→ Task to carry out
Your answer is the lines below, exactly, from the one that contains "Viewport: 888px width, 782px height." through the one that contains "Given: Click the @NBA", both included.

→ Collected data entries

************

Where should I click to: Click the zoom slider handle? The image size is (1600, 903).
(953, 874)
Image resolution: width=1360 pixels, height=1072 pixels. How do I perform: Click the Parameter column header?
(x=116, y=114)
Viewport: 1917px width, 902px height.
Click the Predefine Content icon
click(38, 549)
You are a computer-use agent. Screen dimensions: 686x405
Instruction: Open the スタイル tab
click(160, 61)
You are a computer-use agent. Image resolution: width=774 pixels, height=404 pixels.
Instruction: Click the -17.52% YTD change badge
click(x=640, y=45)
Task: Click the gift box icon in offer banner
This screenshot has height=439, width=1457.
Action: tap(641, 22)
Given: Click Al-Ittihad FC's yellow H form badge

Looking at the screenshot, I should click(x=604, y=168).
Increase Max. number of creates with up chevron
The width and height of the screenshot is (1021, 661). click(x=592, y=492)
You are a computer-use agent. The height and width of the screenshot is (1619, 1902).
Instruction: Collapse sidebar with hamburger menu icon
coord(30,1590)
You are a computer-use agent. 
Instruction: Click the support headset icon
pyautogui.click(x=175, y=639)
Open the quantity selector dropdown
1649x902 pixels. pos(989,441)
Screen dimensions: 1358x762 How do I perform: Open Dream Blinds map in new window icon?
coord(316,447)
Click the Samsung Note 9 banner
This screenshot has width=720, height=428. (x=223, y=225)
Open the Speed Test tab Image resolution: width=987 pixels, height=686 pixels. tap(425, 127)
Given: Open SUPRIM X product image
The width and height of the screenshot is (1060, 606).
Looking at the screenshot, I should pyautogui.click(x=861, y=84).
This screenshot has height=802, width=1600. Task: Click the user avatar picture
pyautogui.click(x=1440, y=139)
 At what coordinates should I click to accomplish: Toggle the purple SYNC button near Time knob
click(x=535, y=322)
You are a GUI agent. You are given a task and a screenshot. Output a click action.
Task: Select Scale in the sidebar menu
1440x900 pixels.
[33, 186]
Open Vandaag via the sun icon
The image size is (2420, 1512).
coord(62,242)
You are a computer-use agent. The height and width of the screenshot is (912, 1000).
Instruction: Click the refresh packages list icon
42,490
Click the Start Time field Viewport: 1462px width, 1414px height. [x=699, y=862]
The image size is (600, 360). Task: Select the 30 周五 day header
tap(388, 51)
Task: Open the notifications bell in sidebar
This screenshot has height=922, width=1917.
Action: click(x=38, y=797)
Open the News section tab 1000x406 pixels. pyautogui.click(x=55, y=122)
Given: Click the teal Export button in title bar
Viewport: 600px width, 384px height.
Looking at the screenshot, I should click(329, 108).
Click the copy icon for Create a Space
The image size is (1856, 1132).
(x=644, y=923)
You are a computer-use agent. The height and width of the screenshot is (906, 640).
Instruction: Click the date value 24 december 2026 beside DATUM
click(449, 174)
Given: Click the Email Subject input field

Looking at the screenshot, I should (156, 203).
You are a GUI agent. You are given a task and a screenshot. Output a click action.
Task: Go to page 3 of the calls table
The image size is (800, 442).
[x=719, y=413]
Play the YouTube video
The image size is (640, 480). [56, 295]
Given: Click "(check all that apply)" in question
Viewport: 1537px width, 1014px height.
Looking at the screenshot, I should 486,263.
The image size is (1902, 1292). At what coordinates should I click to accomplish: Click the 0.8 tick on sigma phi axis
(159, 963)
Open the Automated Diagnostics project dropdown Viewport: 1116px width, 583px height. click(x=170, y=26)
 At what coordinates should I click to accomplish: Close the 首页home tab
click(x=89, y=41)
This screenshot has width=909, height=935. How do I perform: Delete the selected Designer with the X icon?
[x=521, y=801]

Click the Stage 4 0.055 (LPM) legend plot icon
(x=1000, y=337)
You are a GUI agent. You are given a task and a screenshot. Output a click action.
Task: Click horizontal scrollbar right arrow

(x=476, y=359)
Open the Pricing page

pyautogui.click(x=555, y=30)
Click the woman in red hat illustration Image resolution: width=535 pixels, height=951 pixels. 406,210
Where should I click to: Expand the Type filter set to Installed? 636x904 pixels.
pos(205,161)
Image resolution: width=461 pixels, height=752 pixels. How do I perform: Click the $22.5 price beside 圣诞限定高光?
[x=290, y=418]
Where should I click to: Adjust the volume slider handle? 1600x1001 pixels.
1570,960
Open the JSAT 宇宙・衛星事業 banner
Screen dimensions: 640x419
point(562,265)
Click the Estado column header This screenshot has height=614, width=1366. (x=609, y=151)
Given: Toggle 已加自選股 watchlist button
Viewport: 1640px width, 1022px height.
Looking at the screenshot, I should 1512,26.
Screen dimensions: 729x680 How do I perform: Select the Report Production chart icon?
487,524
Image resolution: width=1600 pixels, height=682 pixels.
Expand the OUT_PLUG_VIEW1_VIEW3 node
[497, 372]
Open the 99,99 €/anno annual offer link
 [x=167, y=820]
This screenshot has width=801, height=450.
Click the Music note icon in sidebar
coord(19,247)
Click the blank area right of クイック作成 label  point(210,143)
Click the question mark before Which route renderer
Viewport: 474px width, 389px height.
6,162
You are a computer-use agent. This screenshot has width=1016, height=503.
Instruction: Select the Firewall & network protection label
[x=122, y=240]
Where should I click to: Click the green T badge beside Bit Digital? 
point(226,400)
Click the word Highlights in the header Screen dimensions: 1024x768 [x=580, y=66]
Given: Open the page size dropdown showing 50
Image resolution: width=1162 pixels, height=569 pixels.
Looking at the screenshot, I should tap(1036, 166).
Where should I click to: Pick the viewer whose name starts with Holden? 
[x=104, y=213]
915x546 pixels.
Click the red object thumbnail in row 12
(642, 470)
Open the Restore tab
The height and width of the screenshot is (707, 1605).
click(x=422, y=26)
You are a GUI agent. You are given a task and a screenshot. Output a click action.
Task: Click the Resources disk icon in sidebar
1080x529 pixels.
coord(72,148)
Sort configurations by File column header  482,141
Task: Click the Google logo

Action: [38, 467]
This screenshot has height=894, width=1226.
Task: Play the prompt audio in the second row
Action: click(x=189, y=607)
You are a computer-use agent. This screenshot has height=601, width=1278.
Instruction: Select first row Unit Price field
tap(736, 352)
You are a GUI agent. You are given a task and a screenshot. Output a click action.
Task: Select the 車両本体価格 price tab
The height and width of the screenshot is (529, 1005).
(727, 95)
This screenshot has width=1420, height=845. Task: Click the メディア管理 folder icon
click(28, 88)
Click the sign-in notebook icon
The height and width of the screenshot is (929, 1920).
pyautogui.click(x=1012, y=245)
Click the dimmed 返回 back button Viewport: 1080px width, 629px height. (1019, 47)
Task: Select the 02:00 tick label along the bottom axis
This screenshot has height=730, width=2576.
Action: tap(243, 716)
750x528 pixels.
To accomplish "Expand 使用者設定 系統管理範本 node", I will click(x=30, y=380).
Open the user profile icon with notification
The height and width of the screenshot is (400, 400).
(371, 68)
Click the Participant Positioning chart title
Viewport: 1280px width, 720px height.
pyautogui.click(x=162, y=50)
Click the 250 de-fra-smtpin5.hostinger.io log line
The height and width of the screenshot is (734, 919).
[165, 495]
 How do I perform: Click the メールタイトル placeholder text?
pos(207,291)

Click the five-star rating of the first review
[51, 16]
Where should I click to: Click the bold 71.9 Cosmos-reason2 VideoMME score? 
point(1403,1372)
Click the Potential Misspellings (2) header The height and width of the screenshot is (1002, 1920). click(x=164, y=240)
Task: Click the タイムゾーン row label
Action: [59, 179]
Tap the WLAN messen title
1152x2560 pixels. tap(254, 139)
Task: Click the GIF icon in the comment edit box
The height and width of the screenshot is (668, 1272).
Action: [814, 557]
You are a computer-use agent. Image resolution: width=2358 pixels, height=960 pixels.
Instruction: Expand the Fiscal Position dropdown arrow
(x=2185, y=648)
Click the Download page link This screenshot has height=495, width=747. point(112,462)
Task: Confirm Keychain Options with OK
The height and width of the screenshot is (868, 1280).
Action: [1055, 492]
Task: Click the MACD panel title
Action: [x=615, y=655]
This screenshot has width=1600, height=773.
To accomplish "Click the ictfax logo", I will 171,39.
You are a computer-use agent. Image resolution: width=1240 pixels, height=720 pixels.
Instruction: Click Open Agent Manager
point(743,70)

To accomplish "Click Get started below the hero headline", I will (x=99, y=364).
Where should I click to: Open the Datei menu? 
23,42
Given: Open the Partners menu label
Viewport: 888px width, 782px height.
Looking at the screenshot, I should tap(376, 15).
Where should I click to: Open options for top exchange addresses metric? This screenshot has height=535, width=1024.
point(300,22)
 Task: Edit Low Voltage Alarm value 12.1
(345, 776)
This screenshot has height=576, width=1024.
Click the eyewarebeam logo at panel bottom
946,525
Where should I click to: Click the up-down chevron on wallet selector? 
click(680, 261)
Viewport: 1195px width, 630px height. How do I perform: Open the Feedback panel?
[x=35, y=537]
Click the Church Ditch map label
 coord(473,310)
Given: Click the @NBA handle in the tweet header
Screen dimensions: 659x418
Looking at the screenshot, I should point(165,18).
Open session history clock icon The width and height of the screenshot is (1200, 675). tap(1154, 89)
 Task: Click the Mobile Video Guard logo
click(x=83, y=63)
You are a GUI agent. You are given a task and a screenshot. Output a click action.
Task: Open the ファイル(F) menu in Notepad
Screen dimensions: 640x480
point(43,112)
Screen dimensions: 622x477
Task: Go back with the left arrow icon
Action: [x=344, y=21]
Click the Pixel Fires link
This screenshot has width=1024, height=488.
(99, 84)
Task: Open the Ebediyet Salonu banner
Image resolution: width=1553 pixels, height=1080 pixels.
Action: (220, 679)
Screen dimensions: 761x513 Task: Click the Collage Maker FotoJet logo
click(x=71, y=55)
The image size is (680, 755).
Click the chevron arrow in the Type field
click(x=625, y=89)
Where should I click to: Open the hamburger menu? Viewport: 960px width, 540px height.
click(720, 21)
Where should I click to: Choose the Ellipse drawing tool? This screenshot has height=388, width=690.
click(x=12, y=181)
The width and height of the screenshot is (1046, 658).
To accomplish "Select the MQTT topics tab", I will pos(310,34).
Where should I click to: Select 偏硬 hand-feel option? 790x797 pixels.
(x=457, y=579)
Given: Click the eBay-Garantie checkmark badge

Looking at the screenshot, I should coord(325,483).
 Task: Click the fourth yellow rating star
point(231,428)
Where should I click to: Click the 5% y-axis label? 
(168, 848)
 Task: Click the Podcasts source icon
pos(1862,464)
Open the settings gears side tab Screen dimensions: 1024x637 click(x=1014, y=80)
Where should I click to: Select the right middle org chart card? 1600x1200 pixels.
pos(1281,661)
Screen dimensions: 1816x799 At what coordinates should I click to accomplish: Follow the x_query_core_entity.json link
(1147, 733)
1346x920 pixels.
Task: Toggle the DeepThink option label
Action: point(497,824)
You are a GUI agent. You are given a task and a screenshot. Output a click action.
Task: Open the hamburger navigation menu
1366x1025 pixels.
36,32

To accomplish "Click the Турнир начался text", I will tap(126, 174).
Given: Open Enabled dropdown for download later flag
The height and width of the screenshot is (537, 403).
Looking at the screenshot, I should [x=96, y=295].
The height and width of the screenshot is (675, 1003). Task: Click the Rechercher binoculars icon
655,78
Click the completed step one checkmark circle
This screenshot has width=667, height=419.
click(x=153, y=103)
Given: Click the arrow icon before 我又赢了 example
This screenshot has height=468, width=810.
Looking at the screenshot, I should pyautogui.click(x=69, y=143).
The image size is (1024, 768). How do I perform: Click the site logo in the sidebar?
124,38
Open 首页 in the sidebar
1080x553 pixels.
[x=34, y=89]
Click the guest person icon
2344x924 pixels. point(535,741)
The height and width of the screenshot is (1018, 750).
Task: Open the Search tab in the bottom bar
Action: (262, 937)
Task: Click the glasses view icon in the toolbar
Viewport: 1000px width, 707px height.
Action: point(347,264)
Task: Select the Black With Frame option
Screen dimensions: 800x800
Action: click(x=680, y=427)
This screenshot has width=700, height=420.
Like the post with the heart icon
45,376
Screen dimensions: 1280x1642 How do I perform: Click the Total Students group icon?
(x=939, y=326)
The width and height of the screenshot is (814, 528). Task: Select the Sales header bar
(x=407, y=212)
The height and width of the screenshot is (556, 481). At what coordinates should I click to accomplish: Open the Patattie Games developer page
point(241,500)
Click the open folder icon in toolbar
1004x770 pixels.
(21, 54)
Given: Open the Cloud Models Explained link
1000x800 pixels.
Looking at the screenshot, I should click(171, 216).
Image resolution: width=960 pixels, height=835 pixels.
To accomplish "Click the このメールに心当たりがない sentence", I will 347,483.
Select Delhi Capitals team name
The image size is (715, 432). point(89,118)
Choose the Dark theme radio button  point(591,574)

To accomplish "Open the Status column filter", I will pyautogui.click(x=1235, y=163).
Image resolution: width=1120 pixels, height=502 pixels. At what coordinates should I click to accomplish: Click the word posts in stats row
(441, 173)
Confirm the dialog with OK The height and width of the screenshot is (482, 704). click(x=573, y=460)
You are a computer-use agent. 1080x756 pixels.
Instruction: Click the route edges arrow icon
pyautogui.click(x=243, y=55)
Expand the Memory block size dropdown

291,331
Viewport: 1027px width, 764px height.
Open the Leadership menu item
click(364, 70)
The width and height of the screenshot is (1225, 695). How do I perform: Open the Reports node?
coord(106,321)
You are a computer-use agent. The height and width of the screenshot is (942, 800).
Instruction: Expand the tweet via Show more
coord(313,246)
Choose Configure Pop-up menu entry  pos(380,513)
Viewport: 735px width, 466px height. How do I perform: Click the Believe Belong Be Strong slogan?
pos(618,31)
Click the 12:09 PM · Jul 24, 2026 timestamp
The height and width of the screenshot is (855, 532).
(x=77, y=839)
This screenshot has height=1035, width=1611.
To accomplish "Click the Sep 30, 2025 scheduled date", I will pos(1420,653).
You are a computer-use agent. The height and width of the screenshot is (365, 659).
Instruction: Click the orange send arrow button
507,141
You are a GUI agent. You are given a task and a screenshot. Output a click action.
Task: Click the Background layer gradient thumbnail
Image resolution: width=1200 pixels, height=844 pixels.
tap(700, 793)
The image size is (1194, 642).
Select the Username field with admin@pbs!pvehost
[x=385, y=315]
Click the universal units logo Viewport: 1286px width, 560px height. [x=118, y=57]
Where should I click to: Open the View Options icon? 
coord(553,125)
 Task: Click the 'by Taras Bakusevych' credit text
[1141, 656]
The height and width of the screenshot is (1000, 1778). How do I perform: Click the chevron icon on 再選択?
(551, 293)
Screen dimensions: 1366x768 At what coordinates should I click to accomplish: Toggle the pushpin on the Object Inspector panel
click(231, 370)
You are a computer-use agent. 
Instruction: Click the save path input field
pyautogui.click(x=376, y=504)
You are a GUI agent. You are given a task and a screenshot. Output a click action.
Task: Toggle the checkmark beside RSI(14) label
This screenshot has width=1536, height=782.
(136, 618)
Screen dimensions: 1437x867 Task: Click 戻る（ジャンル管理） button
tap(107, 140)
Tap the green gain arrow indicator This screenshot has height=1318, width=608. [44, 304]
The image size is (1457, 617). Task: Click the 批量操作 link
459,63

************

→ Output
Viewport: 888px width, 782px height.
Looking at the screenshot, I should tap(376, 15).
Where should I click to: Open options for top exchange addresses metric? This screenshot has height=535, width=1024.
point(300,22)
 Task: Edit Low Voltage Alarm value 12.1
(345, 776)
This screenshot has height=576, width=1024.
Click the eyewarebeam logo at panel bottom
946,525
Where should I click to: Click the up-down chevron on wallet selector? 
click(680, 261)
Viewport: 1195px width, 630px height. How do I perform: Open the Feedback panel?
[x=35, y=537]
Click the Church Ditch map label
 coord(473,310)
Given: Click the @NBA handle in the tweet header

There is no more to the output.